Yes, Nailbender makes two different wavelengths in UV as P60 drop ins.


Karl


----------



## ss355 (Jul 14, 2010)

This topic hits home for me because I was stung by a scorpion in the middle of the night while sleeping in bed at home in suburban Austin, Texas. Happened about a year ago. The next day the wife called the exterminator, and I bought a fluorescent black light bulb. Unfortunately, the bulb wouldn't work in my trouble light, so I cataloged a blacklight as a nice-to-have item in the back of my mind. A couple weeks ago I spotted another scorpion in the house, so now the subject of a blacklight is in the forefront of my mind.

After doing a bit of googling, it seems UV light in the high 300 nM range will work. Here's a link I found particularly interesting:

http://atshq.org/forum/showthread.php?t=25468

That page has a few links to products that look interesting though not so portable.


----------



## scot (Jul 14, 2010)

295-300 nm will work, but the scorpions can see the light and boy are they fast. You light em up and they're gone. 265-285 nm lights em up and they don't move, they don't seem to be able to see this wavelength, so you've got more time to dispose of them.


----------



## DLF (Jul 14, 2010)

scot said:


> 295-300 nm will work, but the scorpions can see the light and boy are they fast. You light em up and they're gone. 265-285 nm lights em up and they don't move, they don't seem to be able to see this wavelength, so you've got more time to dispose of them.


Where else besides CPF could a person get this kind of answer/data this fast, I ask you?

NOWHERE!


----------



## Joe Hone (Jul 14, 2010)

I'm with you on the scorpion dilemma, and after using a generic UV light last year I started the quest for a better light this year by asking a similar question on cpf and got almost no response, so I went ahead on my own and tried different lights to get something that will work. First, so you know I'm serious about this topic, I've found (and exterminated) 148 scorpions since March 20, when they first came out here. I live in Phoenix, AZ in a residential neighborhood. Go figure.

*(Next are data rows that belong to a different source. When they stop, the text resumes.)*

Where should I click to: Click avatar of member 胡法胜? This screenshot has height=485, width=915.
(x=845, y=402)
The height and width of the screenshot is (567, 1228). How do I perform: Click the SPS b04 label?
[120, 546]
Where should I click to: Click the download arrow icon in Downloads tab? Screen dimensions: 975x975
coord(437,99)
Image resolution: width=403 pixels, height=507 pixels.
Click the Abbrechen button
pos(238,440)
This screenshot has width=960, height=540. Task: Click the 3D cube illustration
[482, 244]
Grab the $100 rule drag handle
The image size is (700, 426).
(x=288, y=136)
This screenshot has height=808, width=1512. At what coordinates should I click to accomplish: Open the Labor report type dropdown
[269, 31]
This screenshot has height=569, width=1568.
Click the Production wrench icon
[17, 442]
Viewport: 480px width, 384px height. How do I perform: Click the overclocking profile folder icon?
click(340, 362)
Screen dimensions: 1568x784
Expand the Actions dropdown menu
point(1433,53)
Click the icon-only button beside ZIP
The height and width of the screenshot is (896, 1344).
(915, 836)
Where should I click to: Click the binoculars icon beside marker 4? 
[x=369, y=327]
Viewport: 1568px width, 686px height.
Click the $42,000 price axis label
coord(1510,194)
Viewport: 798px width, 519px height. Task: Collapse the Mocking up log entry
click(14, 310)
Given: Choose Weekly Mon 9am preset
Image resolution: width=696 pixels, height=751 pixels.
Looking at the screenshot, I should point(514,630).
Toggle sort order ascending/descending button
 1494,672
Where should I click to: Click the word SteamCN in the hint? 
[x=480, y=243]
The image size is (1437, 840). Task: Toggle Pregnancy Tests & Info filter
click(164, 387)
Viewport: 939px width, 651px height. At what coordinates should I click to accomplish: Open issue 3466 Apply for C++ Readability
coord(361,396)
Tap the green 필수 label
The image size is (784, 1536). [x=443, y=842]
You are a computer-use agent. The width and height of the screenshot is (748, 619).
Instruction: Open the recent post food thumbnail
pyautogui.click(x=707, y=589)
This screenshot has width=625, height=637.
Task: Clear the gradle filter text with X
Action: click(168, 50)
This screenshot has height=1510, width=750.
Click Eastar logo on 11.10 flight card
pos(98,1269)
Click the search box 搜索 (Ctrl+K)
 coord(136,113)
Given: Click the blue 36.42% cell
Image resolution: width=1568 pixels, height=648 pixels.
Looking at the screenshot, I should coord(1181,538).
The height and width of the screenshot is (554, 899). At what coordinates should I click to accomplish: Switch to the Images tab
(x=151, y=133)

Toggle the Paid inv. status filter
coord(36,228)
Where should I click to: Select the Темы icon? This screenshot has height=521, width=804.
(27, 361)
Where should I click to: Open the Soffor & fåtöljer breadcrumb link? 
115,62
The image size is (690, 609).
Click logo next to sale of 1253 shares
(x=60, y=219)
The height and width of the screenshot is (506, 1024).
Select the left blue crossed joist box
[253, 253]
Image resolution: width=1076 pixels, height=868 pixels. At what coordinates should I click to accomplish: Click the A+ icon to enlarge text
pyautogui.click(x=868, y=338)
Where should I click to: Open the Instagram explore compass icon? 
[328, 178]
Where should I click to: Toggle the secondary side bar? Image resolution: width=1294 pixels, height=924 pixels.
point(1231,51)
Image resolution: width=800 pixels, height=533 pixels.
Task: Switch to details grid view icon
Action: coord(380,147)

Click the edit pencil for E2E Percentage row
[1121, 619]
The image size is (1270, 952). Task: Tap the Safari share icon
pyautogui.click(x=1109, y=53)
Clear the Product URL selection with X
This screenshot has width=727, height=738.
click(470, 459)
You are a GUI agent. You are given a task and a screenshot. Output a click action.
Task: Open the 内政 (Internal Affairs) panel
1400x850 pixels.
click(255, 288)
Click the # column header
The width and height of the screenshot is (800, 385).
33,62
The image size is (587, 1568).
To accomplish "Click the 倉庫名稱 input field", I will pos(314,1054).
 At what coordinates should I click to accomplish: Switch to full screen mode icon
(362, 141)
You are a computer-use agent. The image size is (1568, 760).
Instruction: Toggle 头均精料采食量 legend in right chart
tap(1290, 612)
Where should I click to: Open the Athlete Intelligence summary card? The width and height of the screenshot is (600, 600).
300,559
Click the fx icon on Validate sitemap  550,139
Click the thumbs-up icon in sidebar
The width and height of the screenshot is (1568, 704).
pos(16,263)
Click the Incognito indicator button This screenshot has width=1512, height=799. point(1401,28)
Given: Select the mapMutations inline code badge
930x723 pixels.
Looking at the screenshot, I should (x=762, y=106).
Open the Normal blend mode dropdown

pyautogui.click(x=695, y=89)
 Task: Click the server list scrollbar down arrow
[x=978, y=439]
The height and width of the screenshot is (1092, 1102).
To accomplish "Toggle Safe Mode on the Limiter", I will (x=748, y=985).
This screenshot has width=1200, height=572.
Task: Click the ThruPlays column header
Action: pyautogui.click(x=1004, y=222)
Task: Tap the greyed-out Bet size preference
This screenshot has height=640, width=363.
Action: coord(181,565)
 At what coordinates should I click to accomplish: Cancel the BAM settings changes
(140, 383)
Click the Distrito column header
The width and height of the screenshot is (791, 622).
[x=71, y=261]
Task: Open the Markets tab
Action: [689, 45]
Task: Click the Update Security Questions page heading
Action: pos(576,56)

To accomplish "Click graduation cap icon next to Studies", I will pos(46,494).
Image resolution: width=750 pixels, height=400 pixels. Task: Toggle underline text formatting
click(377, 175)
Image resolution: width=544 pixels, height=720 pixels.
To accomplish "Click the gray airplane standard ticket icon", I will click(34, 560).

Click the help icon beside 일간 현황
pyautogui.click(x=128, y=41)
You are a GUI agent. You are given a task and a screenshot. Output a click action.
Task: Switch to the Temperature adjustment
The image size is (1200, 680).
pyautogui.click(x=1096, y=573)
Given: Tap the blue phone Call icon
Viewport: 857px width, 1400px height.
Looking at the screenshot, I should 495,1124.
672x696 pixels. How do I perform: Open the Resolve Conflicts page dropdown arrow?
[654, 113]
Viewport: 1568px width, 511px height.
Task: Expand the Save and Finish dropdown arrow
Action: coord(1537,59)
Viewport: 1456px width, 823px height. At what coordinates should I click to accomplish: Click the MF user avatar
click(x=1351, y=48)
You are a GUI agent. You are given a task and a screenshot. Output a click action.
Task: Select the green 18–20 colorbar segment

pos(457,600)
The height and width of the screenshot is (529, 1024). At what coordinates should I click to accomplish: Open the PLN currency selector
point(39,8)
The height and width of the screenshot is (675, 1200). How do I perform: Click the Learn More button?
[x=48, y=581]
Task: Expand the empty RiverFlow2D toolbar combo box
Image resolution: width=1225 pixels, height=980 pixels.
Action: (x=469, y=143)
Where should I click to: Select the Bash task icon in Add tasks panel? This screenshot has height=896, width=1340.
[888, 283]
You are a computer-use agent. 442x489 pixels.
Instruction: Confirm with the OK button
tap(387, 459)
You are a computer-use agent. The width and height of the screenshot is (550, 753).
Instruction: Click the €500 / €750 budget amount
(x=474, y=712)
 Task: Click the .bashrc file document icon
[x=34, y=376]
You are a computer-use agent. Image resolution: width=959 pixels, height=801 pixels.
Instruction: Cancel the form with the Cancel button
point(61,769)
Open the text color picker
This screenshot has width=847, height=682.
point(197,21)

The Inova lights don't throw nearly far enough, and I'd be wary of the wavelengths. I tried Battery Junction's UV drop-in, and the wavelength was all wrong - instead of making scorpions glow purple, they glowed yellow and ran as soon as the light hit them. I PM'd Nailbender, but I didn't buy his UV because I wasn't convinced it was a different wavelength than the one from from Battery Junction.

So far, the best light for me is still the generic, clunker 51 LED AA3 light I bought on scam-bay last year for about $15. Good throw on fresh batteries, the scorpions are oblivious to it, and that's all that matters. The only problem is that it chews through alkaline primaries and Eneloops won't fit. But for the price of the light, I'm happy.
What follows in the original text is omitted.